“Ciertamente fue una casualidad que la persona con la que elegí casarme fuera siete años más joven que yo, exactamente la misma diferencia de edad que existía entre su madre y su padre. Cuando nos casamos con alguien, nos casamos también con sus orígenes, pasando por los padres, los abuelos y bisabuelos; nos casamos con todo su séquito genealógico”, se lee en Aurelia, Aurélia (Muñeca infinita, 2023, traducción de Vanesa García Cazorla), un libro de memorias de lo vivido y de lo leído (Virginia Woolf, Yourcenar, las tiras cómicas del periódico, o Robert Walser), la primera no novela de Kathryn Davis (Filadelfia, 1946). Tiene ocho novelas y este libro es de 2022. En el centro está la enfermedad y muerte de su segundo marido, Eric Zencey, también escritor, fallecido en 2019. “Cuando muere alguien con quien hemos convivido durante mucho tiempo, la memoria deja de funcionar en la forma habitual: se vuelve loca. Lo que hacemos ya no es recordar; es, la mayoría de las veces, una proyección astral”.
También Janet Malcolm hace un ejercicio de memoria en Fotografías fijas (Debate, 2023, traducción de Raquel Marqués), habría que decir hizo, porque murió en 2021 y al libro le falta un capítulo final en el que iba a hablar de lo que era para ella la fotografía, que practicó de manera aficionada y que fue el primer tema del que escribió. En estas memorias de infancia y adolescencia, Malcolm se sirve de fotos viejas, de esas de 6×9 en blanco y negro y se deja llevar por los recuerdos que le despiertan y que tienen que ver sobre todo con el mundo de los inmigrantes checoslovacos judíos en Nueva York del que ella y su familia formaban parte. Hay otra conexión con algunos temas del libro de Davis: el amor, el deseo, la sexualidad. Malcolm recuerda un libro que leyó de adolescente, una tramilla de enredos amorosos con prota virtuosa y amiga no virtuosa. Cuando lo piensa de mayor, ve “un panfleto de la ideología sexual represiva de la época”. Malcolm se había enamorado de una chica sin saberlo, Davis dice que se enamoró de la muerte cuando vio El séptimo sello, que vio “siendo una adolescente de dieciséis años que se creía adulta” y viajaba en un barco a Europa. El barco se llamaba “Aurelia” y cada noche, en el auditorio, proyectaban una película. “El gran misterio de El séptimo sello residía en el propio filme (distinto de cualquier otro que hubiera visto en mi vida) y en el hecho de que fui incapaz de entender un solo diálogo hasta que leí los subtítulos”. Hay otros momentos de humor en el libro de Davis, como cuando cuenta que descubrió que, al parecer, ya se había acostado con su novio (¡era eso!). A veces el humor viene mezclado con la tragedia, como cuando recuerda sus mascotas muertas: peces suicidas, un periquito muerto tras un baño, un perro salchicha muerto con catorce años caninos a consecuencia de una hernia discal.
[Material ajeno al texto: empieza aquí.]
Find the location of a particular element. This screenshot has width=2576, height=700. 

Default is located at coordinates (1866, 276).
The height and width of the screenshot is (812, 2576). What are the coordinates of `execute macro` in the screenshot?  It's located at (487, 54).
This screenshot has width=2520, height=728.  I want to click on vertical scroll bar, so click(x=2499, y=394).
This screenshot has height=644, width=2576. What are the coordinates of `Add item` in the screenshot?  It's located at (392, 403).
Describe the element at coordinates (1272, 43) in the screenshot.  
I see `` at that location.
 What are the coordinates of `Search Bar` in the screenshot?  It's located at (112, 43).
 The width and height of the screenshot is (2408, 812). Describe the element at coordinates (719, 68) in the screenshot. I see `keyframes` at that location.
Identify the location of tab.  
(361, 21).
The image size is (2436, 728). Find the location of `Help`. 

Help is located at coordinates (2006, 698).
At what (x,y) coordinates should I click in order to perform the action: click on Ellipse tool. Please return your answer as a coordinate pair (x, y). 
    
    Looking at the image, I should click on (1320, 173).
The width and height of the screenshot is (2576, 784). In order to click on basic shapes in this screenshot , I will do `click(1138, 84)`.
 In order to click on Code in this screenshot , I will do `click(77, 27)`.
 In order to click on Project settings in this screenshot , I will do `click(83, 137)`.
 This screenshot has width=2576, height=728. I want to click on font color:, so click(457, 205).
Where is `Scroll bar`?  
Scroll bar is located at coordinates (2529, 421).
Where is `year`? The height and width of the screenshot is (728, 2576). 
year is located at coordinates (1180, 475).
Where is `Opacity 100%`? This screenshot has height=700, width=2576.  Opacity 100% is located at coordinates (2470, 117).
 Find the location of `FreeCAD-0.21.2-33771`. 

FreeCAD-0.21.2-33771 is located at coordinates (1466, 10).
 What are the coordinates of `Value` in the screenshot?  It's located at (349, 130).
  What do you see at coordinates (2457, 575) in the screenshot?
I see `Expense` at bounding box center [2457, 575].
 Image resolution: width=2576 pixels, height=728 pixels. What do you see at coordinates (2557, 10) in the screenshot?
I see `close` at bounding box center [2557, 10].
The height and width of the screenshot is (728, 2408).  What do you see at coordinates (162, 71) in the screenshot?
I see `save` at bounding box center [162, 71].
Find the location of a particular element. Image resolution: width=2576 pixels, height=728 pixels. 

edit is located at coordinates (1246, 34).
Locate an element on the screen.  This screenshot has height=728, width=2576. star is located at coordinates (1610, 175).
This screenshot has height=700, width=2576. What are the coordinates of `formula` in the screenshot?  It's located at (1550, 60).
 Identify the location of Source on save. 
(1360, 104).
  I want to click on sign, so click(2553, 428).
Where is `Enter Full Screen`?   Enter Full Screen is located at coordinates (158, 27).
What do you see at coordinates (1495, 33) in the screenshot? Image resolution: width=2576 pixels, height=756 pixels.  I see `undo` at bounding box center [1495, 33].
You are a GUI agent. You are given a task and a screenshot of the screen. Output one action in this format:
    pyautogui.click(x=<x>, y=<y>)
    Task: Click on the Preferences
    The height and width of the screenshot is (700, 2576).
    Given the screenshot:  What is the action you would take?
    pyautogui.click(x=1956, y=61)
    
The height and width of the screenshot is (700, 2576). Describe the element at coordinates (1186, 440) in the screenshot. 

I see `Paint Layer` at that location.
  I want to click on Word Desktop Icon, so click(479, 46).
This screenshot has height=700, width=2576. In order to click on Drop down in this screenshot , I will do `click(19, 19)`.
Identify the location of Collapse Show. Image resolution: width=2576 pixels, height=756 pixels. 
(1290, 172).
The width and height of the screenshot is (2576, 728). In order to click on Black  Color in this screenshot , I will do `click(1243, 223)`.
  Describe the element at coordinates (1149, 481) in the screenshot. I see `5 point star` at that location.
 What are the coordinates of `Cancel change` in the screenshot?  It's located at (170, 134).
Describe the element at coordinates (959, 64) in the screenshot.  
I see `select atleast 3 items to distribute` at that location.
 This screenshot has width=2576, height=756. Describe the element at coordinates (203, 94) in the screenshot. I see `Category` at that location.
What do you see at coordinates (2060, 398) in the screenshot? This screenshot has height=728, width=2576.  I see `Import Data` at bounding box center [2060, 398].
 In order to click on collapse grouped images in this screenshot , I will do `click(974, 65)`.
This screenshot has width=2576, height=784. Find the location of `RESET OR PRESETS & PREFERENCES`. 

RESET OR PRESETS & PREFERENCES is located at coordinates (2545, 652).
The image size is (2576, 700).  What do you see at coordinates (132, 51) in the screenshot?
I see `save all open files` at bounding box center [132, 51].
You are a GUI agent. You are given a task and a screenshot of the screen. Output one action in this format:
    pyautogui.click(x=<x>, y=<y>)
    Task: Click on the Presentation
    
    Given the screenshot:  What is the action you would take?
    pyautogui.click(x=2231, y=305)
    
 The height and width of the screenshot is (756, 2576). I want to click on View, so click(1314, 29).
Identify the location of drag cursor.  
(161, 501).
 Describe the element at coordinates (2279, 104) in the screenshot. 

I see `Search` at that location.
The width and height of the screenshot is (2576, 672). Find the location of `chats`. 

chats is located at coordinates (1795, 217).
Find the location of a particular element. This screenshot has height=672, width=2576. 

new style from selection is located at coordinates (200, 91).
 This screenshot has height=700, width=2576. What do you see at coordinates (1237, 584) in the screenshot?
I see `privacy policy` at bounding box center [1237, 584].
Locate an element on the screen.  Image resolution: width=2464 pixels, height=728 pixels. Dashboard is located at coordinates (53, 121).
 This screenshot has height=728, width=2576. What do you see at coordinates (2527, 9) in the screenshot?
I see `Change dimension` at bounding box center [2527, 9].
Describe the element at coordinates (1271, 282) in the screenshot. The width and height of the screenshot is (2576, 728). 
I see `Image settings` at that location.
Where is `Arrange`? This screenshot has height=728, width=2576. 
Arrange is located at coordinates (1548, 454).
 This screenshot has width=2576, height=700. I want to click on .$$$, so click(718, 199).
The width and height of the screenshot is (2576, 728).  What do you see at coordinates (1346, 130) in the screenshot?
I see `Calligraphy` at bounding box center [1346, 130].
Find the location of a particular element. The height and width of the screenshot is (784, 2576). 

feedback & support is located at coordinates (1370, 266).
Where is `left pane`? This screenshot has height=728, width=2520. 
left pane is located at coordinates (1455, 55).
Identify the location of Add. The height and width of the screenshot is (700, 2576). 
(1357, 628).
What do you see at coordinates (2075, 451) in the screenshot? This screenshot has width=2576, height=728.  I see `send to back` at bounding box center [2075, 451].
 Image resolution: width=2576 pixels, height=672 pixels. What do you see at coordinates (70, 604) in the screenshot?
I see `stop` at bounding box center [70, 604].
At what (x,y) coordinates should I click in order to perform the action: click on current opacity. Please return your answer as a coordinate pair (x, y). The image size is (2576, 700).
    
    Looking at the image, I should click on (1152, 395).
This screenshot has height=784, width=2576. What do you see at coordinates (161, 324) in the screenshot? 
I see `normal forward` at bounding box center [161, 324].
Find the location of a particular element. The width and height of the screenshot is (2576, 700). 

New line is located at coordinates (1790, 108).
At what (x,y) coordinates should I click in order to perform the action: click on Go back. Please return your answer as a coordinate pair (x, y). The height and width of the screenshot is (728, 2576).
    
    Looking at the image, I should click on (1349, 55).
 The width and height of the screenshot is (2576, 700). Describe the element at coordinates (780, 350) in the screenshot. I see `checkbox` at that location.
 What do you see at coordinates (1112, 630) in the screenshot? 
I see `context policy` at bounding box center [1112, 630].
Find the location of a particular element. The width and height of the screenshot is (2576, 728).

Así que el primer Aurelia es por el barco, el segundo es por Aurélia, una novela breve de Nerval, “escrita poco después de que el autor saliera del sanatorio de Passy”. En Aurelia conoció a un joven, estudiante de filosofía en Oberlin. “Mi obsesión romántica por el apuesto universitario no me llevó al delirio, sino simplemente al otro lado del océano Atlántico”. La estructura de Aurelia, Aurélia no solo es circular, cada capítulo, cada escena, anticipa de algún modo la siguiente, casi como si fueran temas musicales.
“Aurelia, Aurélia. Se produce una suerte de tránsito desde el rincón de nuestra mente donde reside la memoria, tan firmemente asentada como la casa en la que crecimos, y la herramienta operativa del pensamiento, diseñada para transportarnos a nosotros y nuestros recuerdos a otro lugar, como si cruzáramos el océano en un barco”.